20 de marzo de 2016

¿Es la mujer la única victima de acoso callejero?

Recuerdo hace aproximadamente 2 años, estar caminando por el centro de la ciudad de Valparaíso con unos amigos del colegio. En ese trayecto pasamos por una esquina donde se encontraban sentados un grupo de personas mucho mayores que nosotros, entre los cuales había una mujer de unos 40 años. Cuando ya íbamos en la mitad de la cuadra, se nos acercan para pedir un cigarro. Yo no fumo, por lo que mi amigo tuvo que buscar sus cigarros y darles. Sin embargo, eran 3 y todos querían un cigarro. Para solucionar el problema y no tener inconvenientes, mi amigo le da un cigarro a cada uno.
Como mi amigo se quedó conversando con ellos, yo y mi otro amigo, empezamos a caminar para esperarlo en la esquina. Cuando ya nos habíamos ido, me doy cuenta que la mujer venia detrás de nosotros. Yo no le preste mucha atención en verdad puesto que estaba un poco aburrido de la situación y quería llegar rápido al departamento.
Cuando la mujer estaba al lado mio, empieza a cantarme una canción, creo que era de Marco Antonio Solis… no tiene mucha importancia en verdad. Luego de eso se acerca y me agarra el trasero y me dice “mijito rico, no le de color”. Como yo sabía que ella estaba con más gente, y que Valparaíso puede ser un poco peligroso de noche, me aleje de ella lo más rápido posible. Aun un poco confundido por la situación, miro hacia atrás y me doy cuenta que todo seguía como si nada.

En ese entonces, pensé, que parecía ser más común que cuando le pasan este tipo de situaciones a los hombres nadie se detiene a pensar que es igual de incomodo o indeseado que cuando le pasa a una mujer. A lo mejor, una reacción de mi parte, habría ocasionado que la gente que estaba con ella me golpeara, nunca se sabe que puede ocurrir en verdad.

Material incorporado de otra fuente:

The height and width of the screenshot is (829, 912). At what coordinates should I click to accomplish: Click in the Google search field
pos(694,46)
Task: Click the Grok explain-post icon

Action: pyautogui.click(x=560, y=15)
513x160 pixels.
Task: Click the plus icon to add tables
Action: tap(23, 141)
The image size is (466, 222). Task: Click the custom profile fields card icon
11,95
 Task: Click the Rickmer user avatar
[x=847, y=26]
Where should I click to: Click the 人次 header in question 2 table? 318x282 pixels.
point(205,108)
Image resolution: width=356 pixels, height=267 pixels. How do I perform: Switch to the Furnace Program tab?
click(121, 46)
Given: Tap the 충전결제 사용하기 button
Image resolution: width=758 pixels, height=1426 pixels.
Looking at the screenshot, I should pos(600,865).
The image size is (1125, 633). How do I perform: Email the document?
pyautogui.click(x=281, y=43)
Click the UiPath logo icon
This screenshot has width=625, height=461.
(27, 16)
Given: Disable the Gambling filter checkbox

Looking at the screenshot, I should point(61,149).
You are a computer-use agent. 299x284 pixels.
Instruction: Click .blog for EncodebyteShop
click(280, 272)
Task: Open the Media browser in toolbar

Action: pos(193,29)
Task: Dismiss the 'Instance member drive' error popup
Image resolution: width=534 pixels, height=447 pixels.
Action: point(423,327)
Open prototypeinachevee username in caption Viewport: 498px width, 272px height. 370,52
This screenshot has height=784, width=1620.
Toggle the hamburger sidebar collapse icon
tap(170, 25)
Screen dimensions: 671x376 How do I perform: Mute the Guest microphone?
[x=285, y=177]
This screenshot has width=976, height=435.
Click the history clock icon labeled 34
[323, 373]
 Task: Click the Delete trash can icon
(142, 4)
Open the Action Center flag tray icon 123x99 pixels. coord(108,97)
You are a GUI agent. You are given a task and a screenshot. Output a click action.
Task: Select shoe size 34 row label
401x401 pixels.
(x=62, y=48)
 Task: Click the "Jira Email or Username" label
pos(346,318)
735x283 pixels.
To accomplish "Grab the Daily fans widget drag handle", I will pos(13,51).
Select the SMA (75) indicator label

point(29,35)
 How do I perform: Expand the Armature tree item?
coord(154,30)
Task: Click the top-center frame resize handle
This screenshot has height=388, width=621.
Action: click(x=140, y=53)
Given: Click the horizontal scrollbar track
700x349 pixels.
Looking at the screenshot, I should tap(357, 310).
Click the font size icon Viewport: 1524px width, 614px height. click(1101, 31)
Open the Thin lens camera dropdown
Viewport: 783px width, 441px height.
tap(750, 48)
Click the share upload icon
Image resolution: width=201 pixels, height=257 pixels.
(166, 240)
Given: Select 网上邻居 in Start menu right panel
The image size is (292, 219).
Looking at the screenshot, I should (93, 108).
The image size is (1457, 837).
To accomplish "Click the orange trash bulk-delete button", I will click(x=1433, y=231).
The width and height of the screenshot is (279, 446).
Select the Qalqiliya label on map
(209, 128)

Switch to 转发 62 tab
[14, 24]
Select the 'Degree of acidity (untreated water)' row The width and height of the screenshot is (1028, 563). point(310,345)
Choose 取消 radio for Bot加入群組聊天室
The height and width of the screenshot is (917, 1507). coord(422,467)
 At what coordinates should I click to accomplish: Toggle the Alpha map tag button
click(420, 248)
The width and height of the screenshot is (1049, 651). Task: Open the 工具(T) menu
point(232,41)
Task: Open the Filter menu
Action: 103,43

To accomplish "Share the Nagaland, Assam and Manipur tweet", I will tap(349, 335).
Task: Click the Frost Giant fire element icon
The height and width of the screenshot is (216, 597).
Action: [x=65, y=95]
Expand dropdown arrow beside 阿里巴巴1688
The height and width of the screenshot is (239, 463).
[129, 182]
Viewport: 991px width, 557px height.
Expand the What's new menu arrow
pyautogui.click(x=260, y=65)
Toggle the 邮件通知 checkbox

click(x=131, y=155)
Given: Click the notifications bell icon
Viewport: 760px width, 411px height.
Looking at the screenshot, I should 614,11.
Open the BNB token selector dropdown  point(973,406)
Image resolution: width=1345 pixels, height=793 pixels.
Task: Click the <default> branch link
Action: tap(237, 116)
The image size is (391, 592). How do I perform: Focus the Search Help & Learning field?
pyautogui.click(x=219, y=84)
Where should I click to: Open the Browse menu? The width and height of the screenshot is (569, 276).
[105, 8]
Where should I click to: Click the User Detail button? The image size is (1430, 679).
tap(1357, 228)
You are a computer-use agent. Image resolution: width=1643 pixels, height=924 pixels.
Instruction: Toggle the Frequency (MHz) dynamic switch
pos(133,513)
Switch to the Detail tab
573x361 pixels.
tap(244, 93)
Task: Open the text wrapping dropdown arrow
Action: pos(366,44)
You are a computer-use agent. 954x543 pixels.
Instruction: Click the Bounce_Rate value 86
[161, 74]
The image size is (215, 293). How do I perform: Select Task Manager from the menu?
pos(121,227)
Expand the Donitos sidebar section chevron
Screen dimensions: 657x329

Existen miles de campañas en contra del acoso callejero, de los piropos y otros tipos de acciones, pero todas orientadas a la situación donde el hombre es el acosador y la mujer la víctima. Sin embargo, parece que la sociedad acostumbrada a hablar como si las mujeres fueran las únicas aquejadas por este tipo de problemas, olvida que situaciones como la narrada revisten el mismo grado de sexismo.